▸ **Selected passage**:
A factory manager in east China has been arrested for using grease from swill, sewage, pesticides and recycled industrial oil to make lard for human consumption, state media said Monday in the country's latest food scare.

Ying Fuming, a manager at the Fanchang Grease Factory in Taizhou, a city in Zhejiang province, sold the lard at half the price of other wholesalers while promising that his product met safety standards, the Shanghai Daily said.

The factory was shut down and local health and food authorities began an investigation this year after an anonymous tip indicated that the plant "recycled large amounts of used grease to process substandard lard," the newspaper said.

It is the latest incident involving substandard or fake food products in China, where there is rampant counterfeiting of food and medicines.

China's food safety watchdog announced last month that seven companies that produced salted, red-yolk duck eggs used potentially cancer-causing red dyes.

In 2004, at least 12 infants died from malnutrition after drinking phony formula in a city in the eastern province of Anhui. More than 200 babies suffered wasted limbs and swollen heads — common symptoms of malnutrition.

The Taizhou factory, which opened in September 2005, was ordered shut down but continued operating at night, the Shanghai Daily said. It sold its product to retailers across the country, who sold it to clients, including hotels and restaurants, it said.

In a recent night raid, officers found 83,000 pounds of raw materials and 11,600 pounds of lard, the newspaper said without providing any more details.

"Some was recycled edible grease, such as oil refined from swill and cooked oil," it said. "Some was grease rendered from sewage, and some was recycled industrial grease."

By law, only pure fat from hogs can be used to produce edible lard, the newspaper said.

Samples from the Fanchang factory showed an acid value more than 11 times higher than the national limit, it said.

▸ **What this task involves**: Retype the part of the lard factory report that begins at the words "A factory manager" and stops after the words "standards, the Shanghai Daily said.".

▸ **Dataset extract**:

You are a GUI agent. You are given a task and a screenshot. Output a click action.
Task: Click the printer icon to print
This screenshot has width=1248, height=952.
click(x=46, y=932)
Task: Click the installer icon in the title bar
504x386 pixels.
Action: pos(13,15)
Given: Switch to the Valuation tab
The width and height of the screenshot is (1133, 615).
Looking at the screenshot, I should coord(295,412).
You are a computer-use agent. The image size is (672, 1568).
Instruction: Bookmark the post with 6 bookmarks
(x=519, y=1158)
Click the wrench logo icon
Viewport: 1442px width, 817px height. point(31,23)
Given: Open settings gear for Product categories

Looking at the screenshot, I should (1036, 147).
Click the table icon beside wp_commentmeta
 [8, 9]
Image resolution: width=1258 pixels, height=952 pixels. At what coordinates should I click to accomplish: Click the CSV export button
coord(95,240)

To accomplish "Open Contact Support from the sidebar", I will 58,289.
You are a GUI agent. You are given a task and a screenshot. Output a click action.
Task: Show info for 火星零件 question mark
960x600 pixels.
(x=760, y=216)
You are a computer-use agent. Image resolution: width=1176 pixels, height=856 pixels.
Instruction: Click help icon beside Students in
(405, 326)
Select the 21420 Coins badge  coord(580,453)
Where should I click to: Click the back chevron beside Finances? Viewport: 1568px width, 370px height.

▸ **The answer**:
A factory manager in east China has been arrested for using grease from swill, sewage, pesticides and recycled industrial oil to make lard for human consumption, state media said Monday in the country's latest food scare.

Ying Fuming, a manager at the Fanchang Grease Factory in Taizhou, a city in Zhejiang province, sold the lard at half the price of other wholesalers while promising that his product met safety standards, the Shanghai Daily said.